Developer Takut Masuk Penjara, Pengacara Robot AI Batal Ikut Sidang

Internasional | Minggu, 29 Januari 2023 - 06:18 WIB

Developer Takut Masuk Penjara, Pengacara Robot AI Batal Ikut Sidang
Ilustrasi: Belakangan ramai diperbincangkan robot pengacara AI untuk pertama kalinya akan mengikuti persidangan. (ZEPHYRNET)

JAKARTA (RIAUPOS.CO) – Belum lama ini beredar kabar bahwa untuk pertama kalinya, “pengacara” robot yang dibekali dengan teknologi kecerdasan buatan atau Artificial Intelligence (AI) akan mengikuti persidangan. Bukan pengacara manusia, seperti sudah disinggung di atas, ini adalah robot yang dikembangkan dengan kemampuan AI untuk memberikan nasihat hukum kepada kliennya.

Robot pengacara AI pertama di dunia ini dilatih dan dikembangkan oleh perusahaan Kecerdasan Buatan bernama “DoNotPay”. Awalnya robot ini dijadwalkan untuk hadir di pengadilan pada Februari 2023 untuk menangani sebuah kasus pelanggaran lalu lintas di Amerika Serikat (AS).


Sejak laporan kasus tersebut viral, ada serangkaian keberatan dari berbagai pihak. Karena oposisi yang kuat dari “rekan” pengacara manusia dan risiko masuk penjara, pengembang pengacara AI ini tiba-tiba mengakhiri rencananya.

Pengumuman tersebut datang dari CEO DoNotPay, Joshua Browder, perusahaan yang bertanggung jawab atas pengacara AI tadi. Browder memberi tahu NPR bahwa sejak mengumumkan kehadirannya di pengadilan, dia telah menerima banyak surat kritikan dari berbagai asosiasi pengacara negara bagian yang mengancam perusahaannya. Salah satu ancaman bahkan mengklaim bahwa Browder bisa masuk penjara selama enam bulan.

“Bahkan jika tidak ada hukuman penjara yang nyata, ancaman tuntutan pidana sudah cukup bagi saya untuk membatalkannya,” ujarnya.

Namun, Browder menolak mengatakan asosiasi pengacara negara bagian mana yang mengiriminya surat ancaman. Dia juga tidak mengungkapkan pejabat yang mengeluarkan ancaman kemungkinan penuntutan. Namun dia mengatakan DoNotPay sedang diselidiki oleh beberapa asosiasi pengacara negara bagian, termasuk California.

Saat pengacara AI muncul di pengadilan, terdakwa dalam kasus tersebut akan memakai kacamata pintar. Ini kemudian akan merekam sesi pengadilan melalui kamera. Kemudian, pengacara AI akan mendampingi terdakwa bagaimana menjawab dari pembicara.
= = = = = = =
__YANG PERLU DIKERJAKAN__:
Salin persis bagian kutipan dari "Internasional | Minggu, 29" sampai "Amerika Serikat (AS).". Pakai kutipan ini saja sebagai pegangan.

__CUPLIKAN DATA__:
= = = = = = =
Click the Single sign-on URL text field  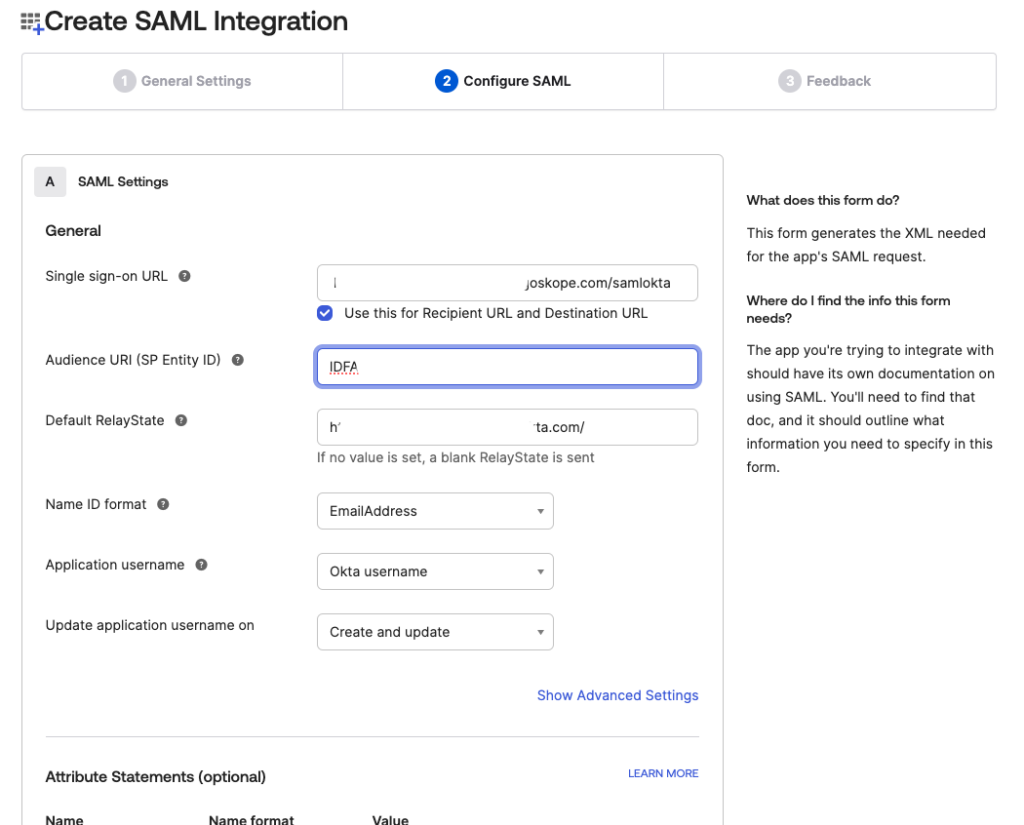click(507, 283)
= = = = = = =
__HASIL LATIHAN__:
Internasional | Minggu, 29 Januari 2023 - 06:18 WIB

Developer Takut Masuk Penjara, Pengacara Robot AI Batal Ikut Sidang
Ilustrasi: Belakangan ramai diperbincangkan robot pengacara AI untuk pertama kalinya akan mengikuti persidangan. (ZEPHYRNET)

JAKARTA (RIAUPOS.CO) – Belum lama ini beredar kabar bahwa untuk pertama kalinya, “pengacara” robot yang dibekali dengan teknologi kecerdasan buatan atau Artificial Intelligence (AI) akan mengikuti persidangan. Bukan pengacara manusia, seperti sudah disinggung di atas, ini adalah robot yang dikembangkan dengan kemampuan AI untuk memberikan nasihat hukum kepada kliennya.

Robot pengacara AI pertama di dunia ini dilatih dan dikembangkan oleh perusahaan Kecerdasan Buatan bernama “DoNotPay”. Awalnya robot ini dijadwalkan untuk hadir di pengadilan pada Februari 2023 untuk menangani sebuah kasus pelanggaran lalu lintas di Amerika Serikat (AS).